"""
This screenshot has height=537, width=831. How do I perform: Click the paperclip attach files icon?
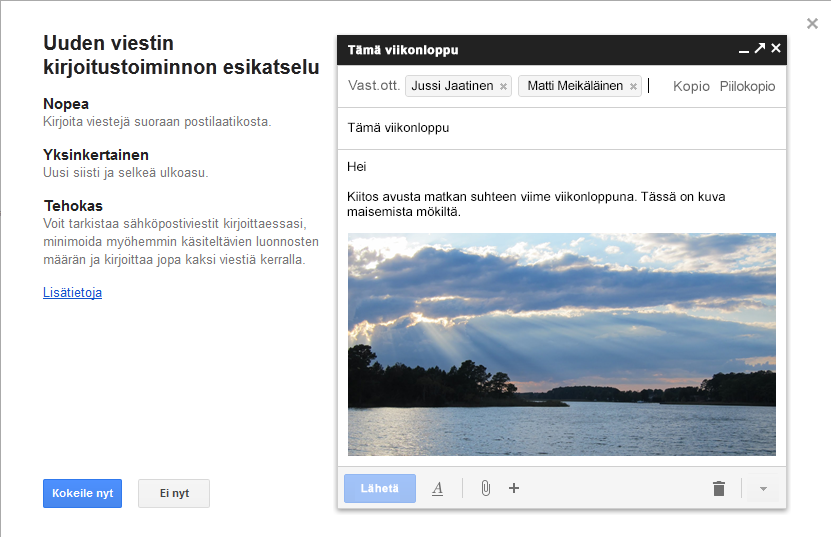(485, 488)
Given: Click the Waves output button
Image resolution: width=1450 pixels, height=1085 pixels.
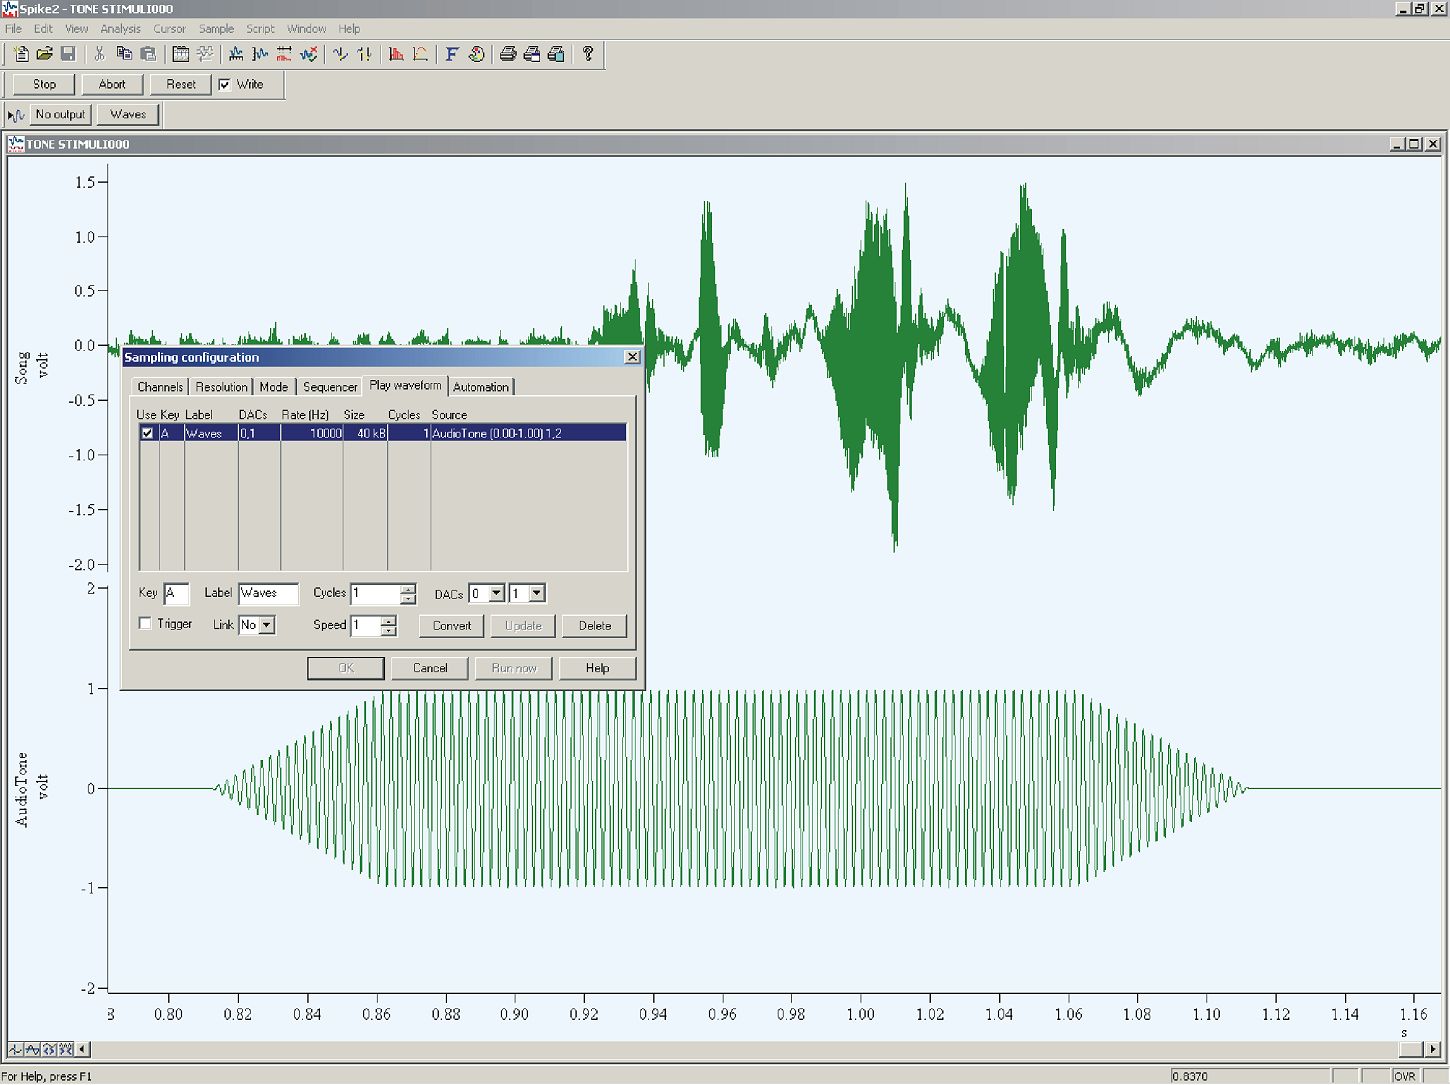Looking at the screenshot, I should click(x=127, y=114).
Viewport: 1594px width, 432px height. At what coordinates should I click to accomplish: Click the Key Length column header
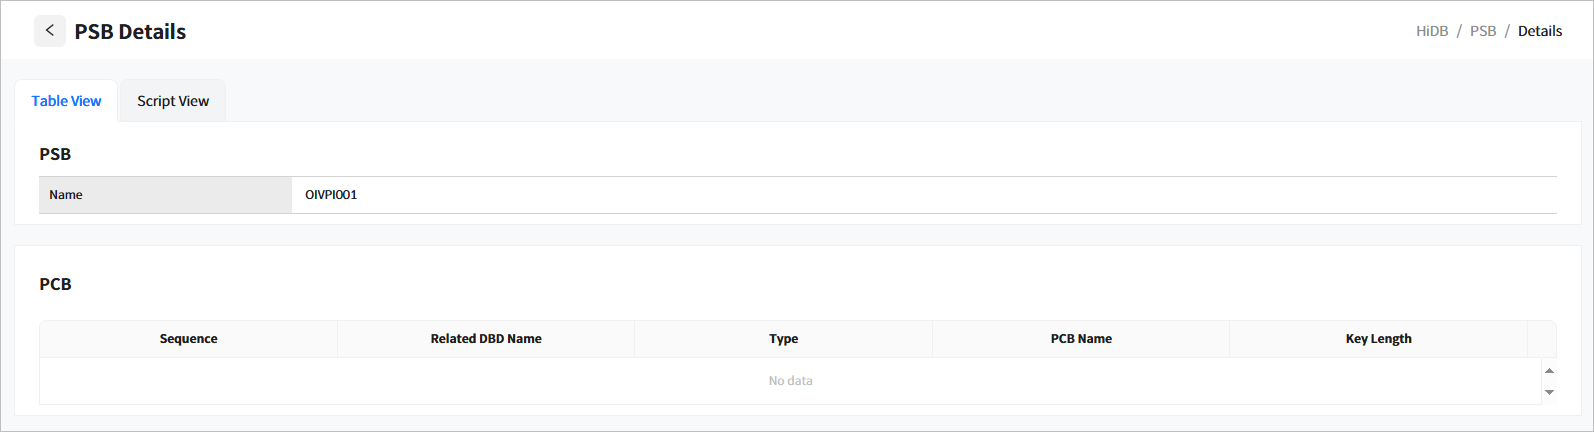pos(1378,339)
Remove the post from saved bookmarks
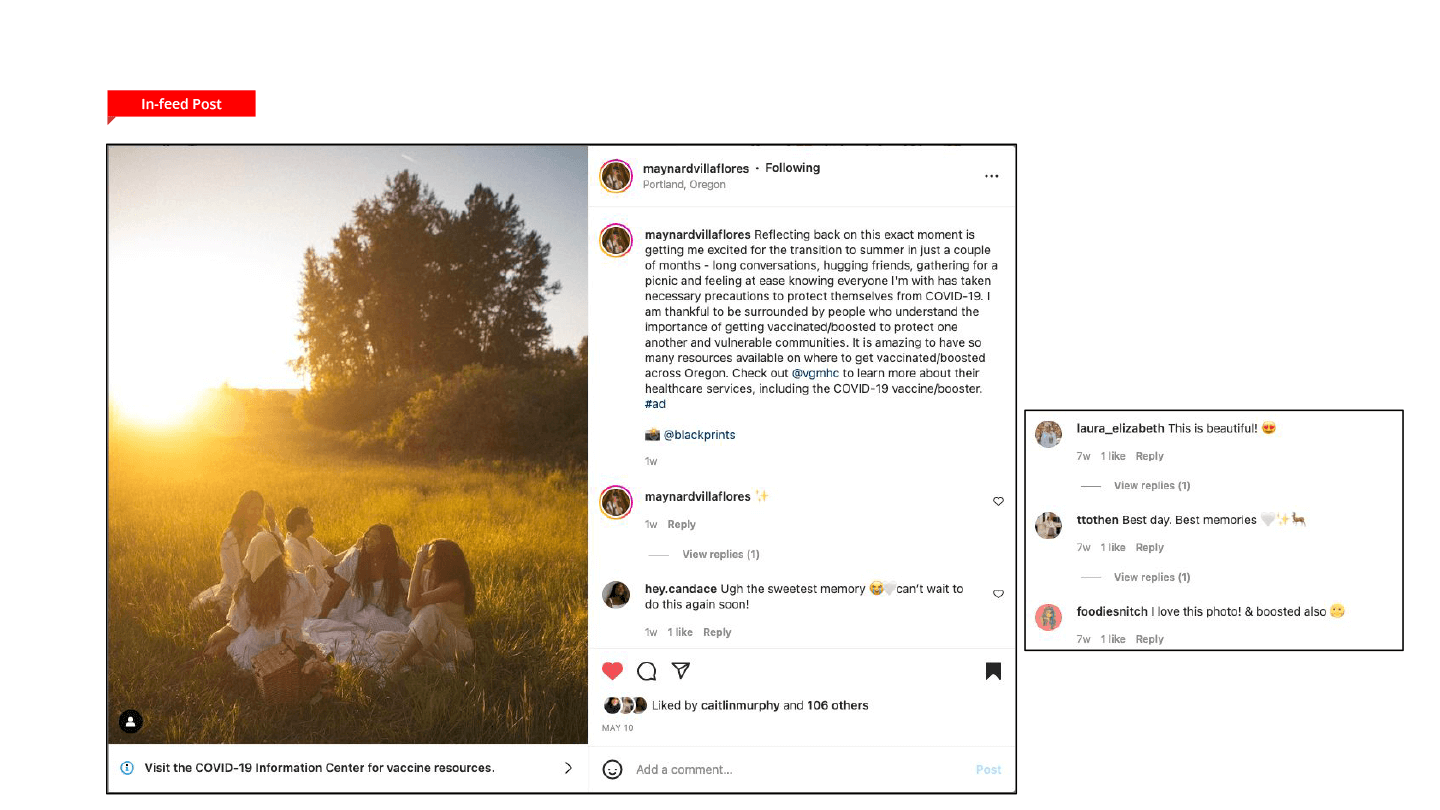The height and width of the screenshot is (810, 1440). [x=993, y=671]
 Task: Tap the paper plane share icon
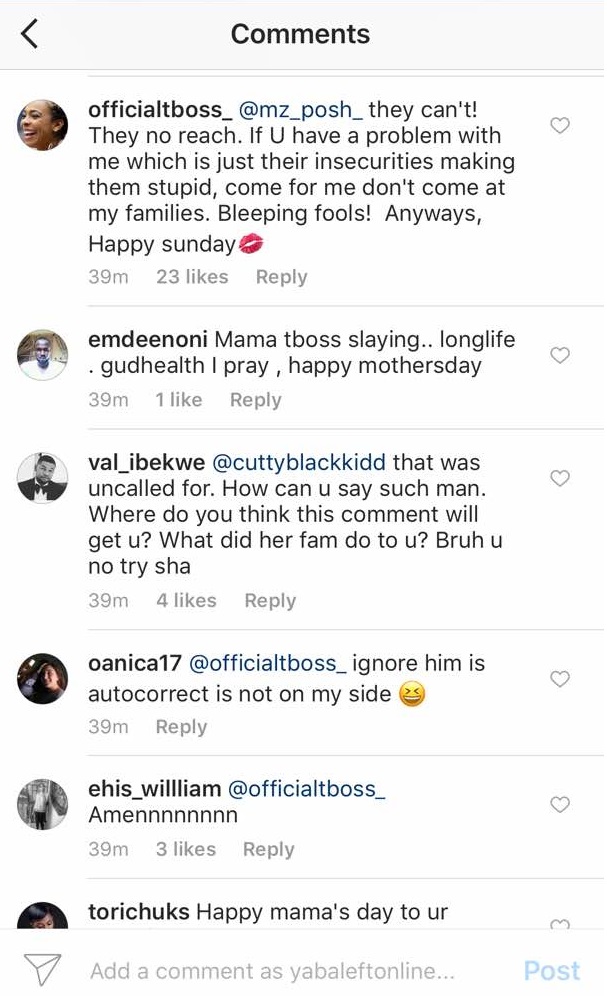(x=43, y=969)
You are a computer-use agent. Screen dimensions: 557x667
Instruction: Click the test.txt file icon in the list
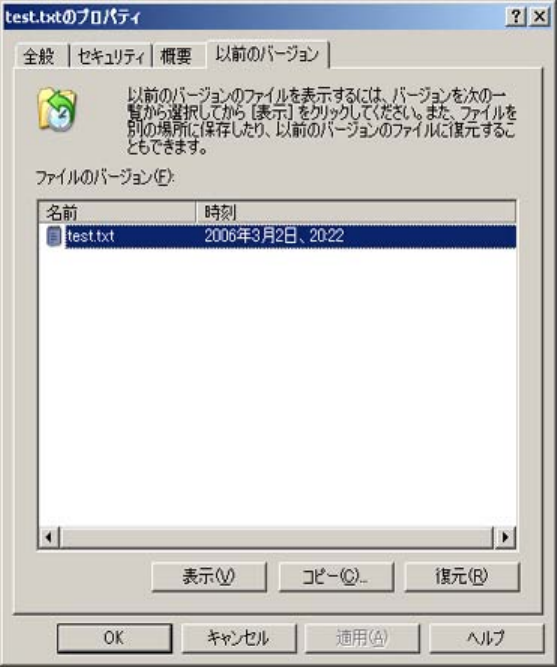coord(54,236)
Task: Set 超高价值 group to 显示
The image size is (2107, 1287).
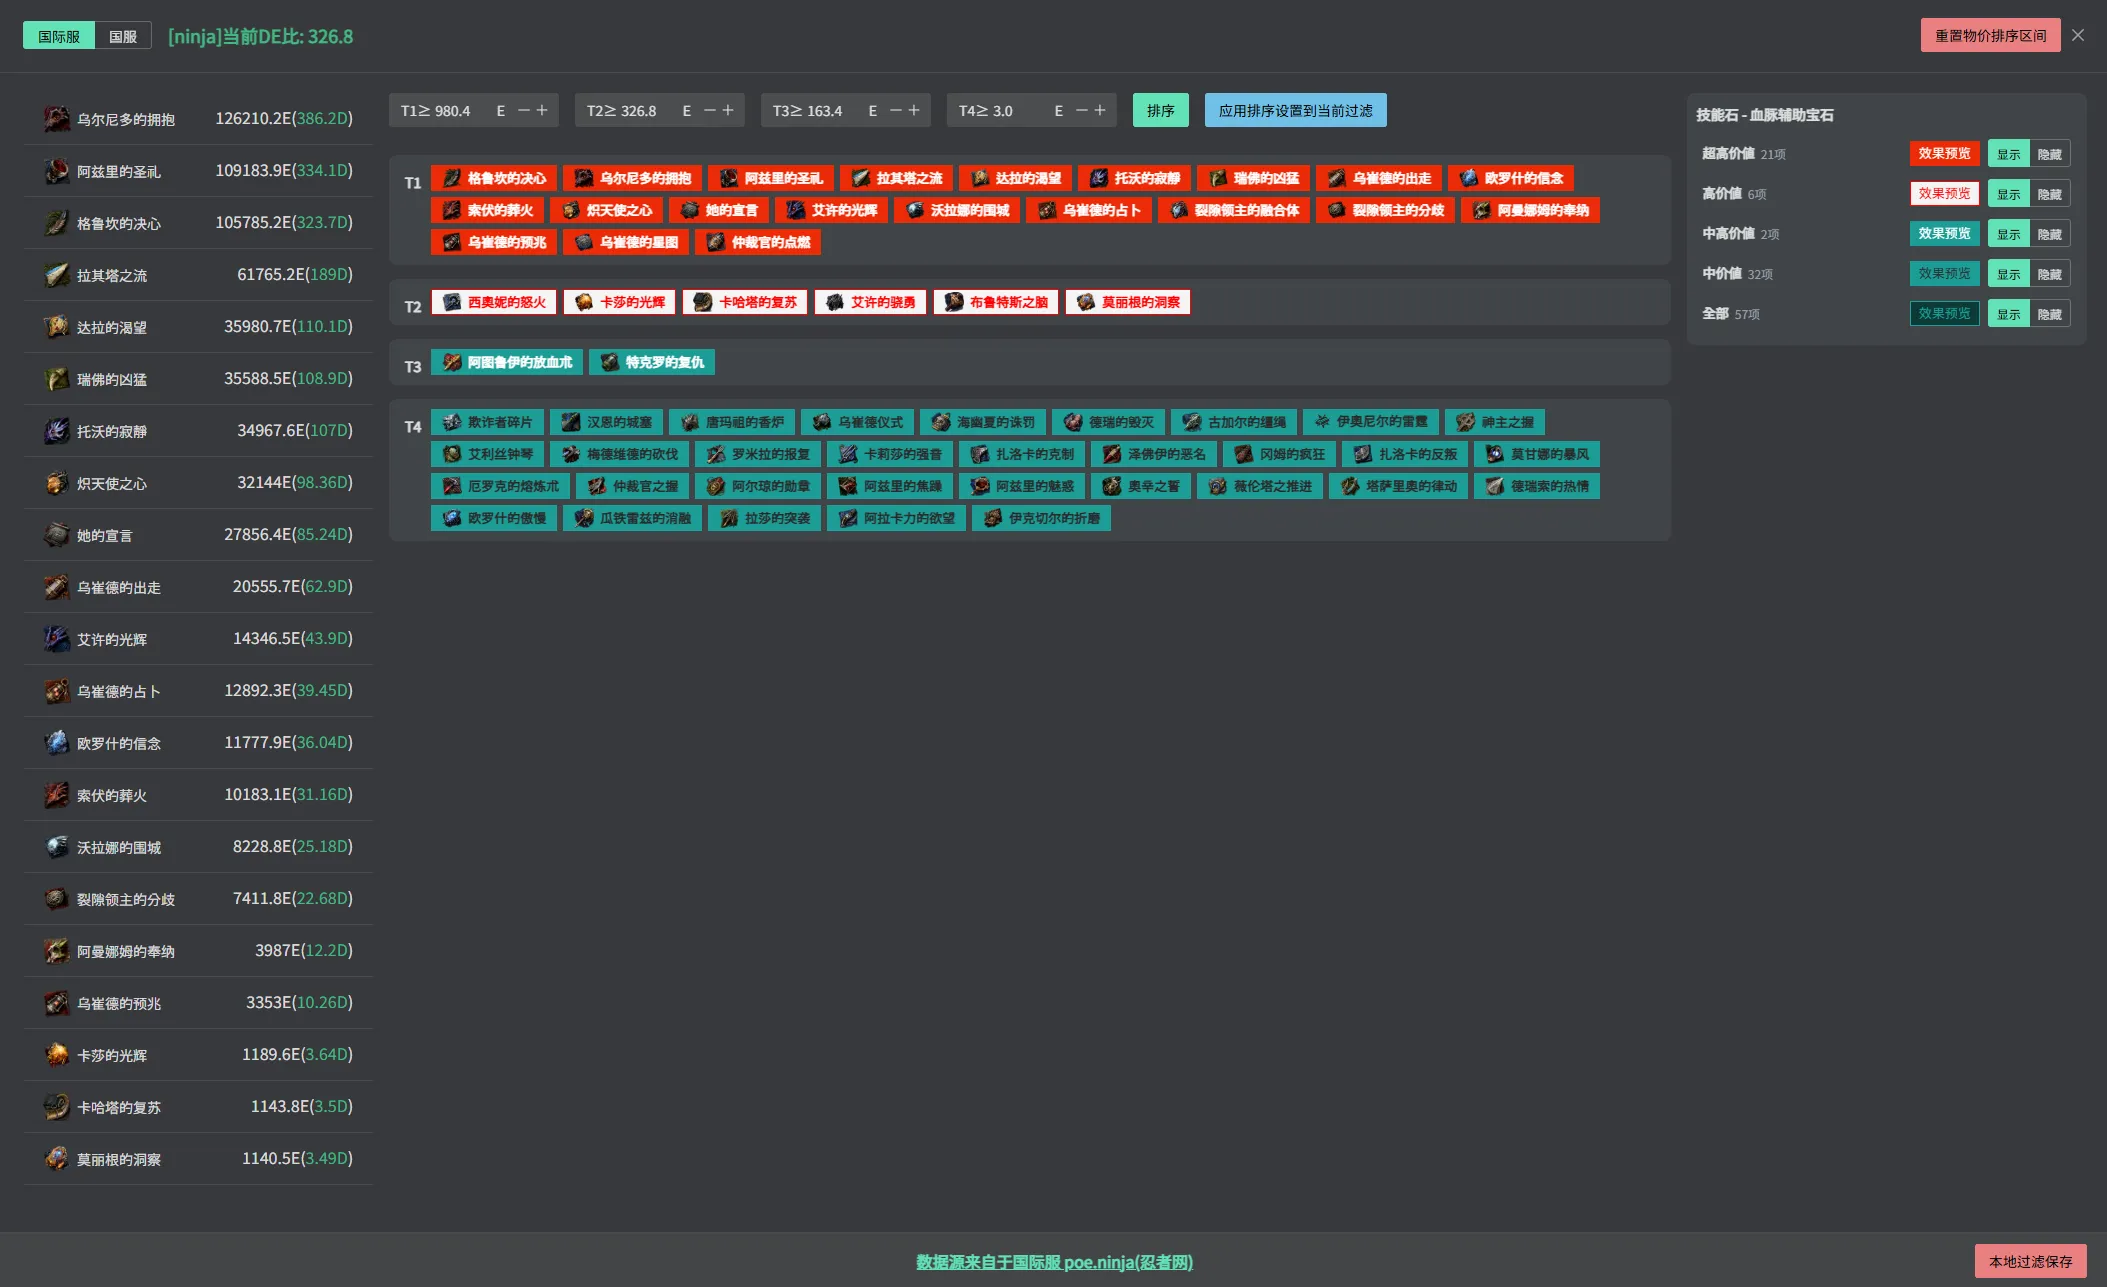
"""
任务要求 » 请筛选上面的记录，把其中含有词语“icon”的每一行都照原文抄写出来。

任务结果 »
This screenshot has height=537, width=831. How do I perform: Click the paperclip attach files icon?
 Task: Tap the paper plane share icon
Instruction: Click the test.txt file icon in the list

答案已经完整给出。